Wanna know how I’m keeping them alive? By completely ignoring them. 100%. I’ve only watered them once. In TWO MONTHS! Everyone told me just to give them a drop when the soil feels really dry, so I have truly taken that to heart. And they love me for it. Well, at least they don’t hate me (and aren’t dying in protest). Some of you even noticed them still alive and kicking in last week’s chair post. Werk, little cacti. Werk.

So now that I’ve had a decent amount of success with that completely no-maintenance planting experience, as you can imagine I practically think I’m a top level botanist. Just kidding, I still have pretty much zero plant confidence (see those succulents on the shelf in the background of this pic? They’re fake from HomeGoods). But it did inspire me to try one more “it theoretically should take care of itself” situation on for size. Namely, a terrarium.

It all started when I found this awesome glass container at a lighting shop a few weeks back (The Decorating Outlet here in Richmond). The cool thing is that they usually sell this as a hanging pendant light like this, but this one wasn’t drilled to accommodate a light for some reason, so it was marked down to $16. It just sort of whispered “Fill me with a few green things and a tiny plastic deer. You know you want to.” So I thought, OK, let’s see if this black thumb of mine can create (and hopefully maintain) a terrarium. Like without any actual maintenance.

Here’s how I made it.

Step 1. Cut a hole in a box. Just kidding. The first step was actually finding a glass container that I liked (you could also try a big glass container like this or an apothecary jar like this).

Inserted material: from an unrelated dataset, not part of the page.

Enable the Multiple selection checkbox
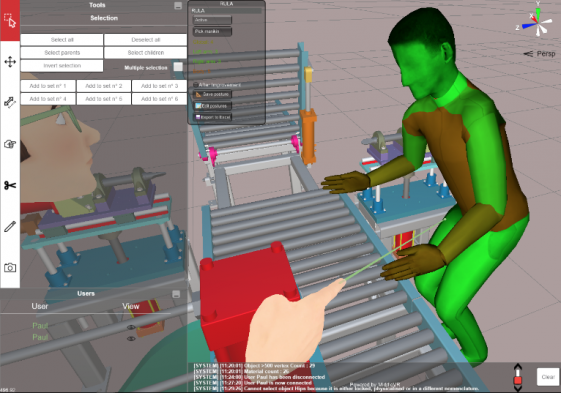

Step 2. I googled around and read about 20 terrarium tutorials. There were a lot of different methods, but the ones with charcoal – like this one – seemed the most self-stable (meaning you didn’t have to open them and water them, because the charcoal theoretically should make them into their own little self-sustainable ecosystem).

Step 3. I wrote out a list of supplies I would need: gravel, charcoal, potting soil, and some small plants. I ducked out into the garage to get some bagged potting soil, and just stole some gravel from our driveway to fulfill that requirement. Then I went to Home Depot and grabbed two small succulent containers for around $5 and looked for charcoal (some plant stores sell it) but no dice. So I hit up a local greenhouse (Great Big Greenhouse here in Richmond) and got a tiny bag of charcoal for $1.

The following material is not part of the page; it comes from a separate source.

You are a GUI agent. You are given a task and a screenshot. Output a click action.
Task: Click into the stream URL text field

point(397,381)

Step 4. I added about an inch of gravel to the bottom of the container.

Step 5. I added about an inch of charcoal on top of my gravel layer.

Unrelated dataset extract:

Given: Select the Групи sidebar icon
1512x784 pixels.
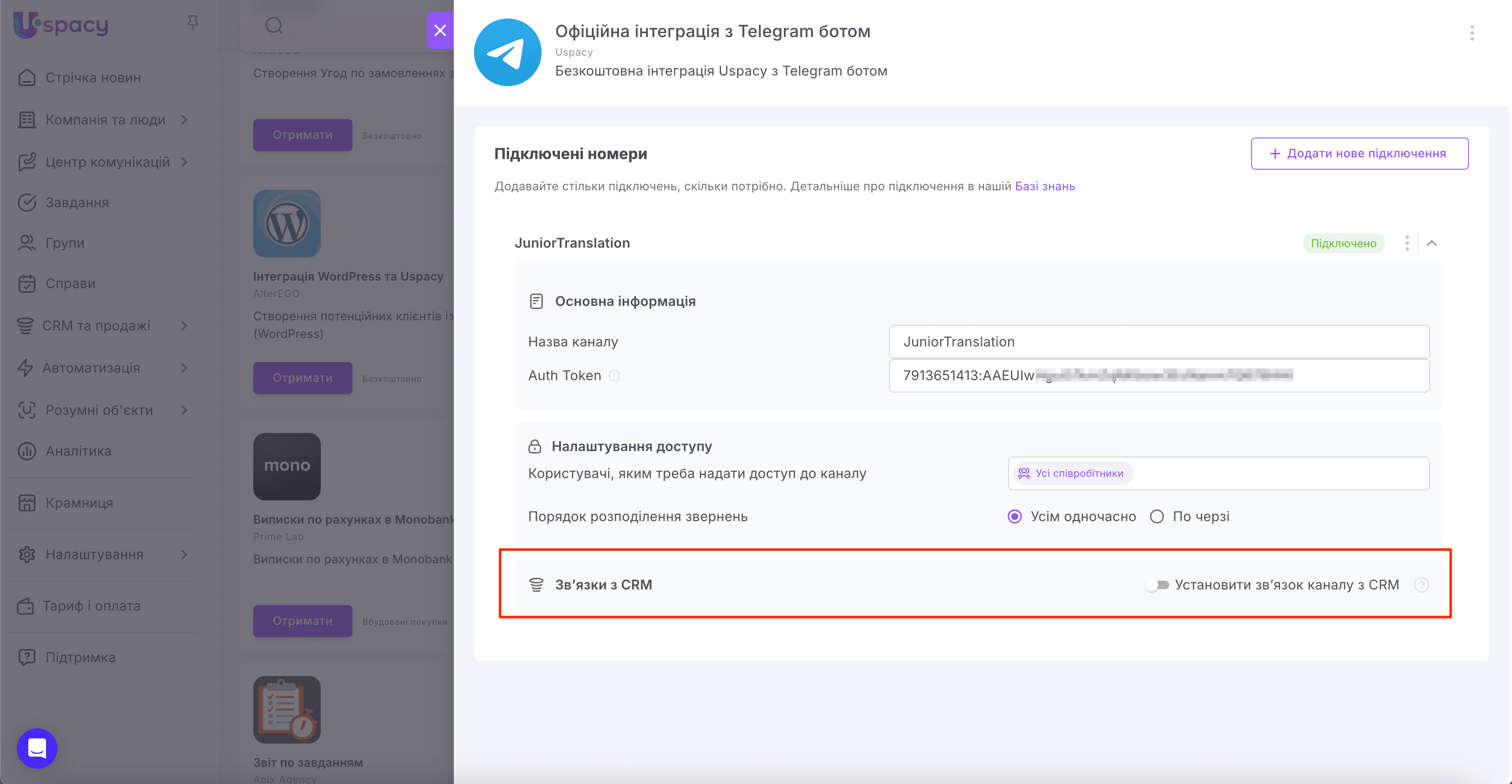Looking at the screenshot, I should [x=27, y=242].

Step 6. I added 2-3 inches of potting soil on top of the charcoal layer.

Step 7. In went my plants into the potting soil…

Step 8. And then just for fun, I grabbed Bambi’s nephew Bob and stuck him in there.

Step 9. I gently misted the plants with water (ok, I dunked my hand in a bowl of it and splashed the inside of the terrarium a few times) and then I sealed everything up and called it good.

So far it has been over a week and my little guys have been troopers. No drooping (they actually look a little happier than they were in their plastic Home Depot containers) but not a whole lot of action either (there hasn’t been a ton of Titanic-esque glass-fogging or anything like that). The jury is still out on whether this will end up being a cold and lonely tomb for them to leave this world, or a happy little place for them to hang out. I’ll keep you posted. In the meantime I’d love any and all terrarium tips since you guys did me right with those cacti.

Update: Hilariously enough, thanks to my Instagram feed I learned that Michael over at Inspired by Charm made a similar terrarium from a RedEnvelope kit for $79 yesterday! So you can check his out as a ready-to-assemble alternative. Also, his photos are amazing, and his dome is blinged out in gold. Me-ow.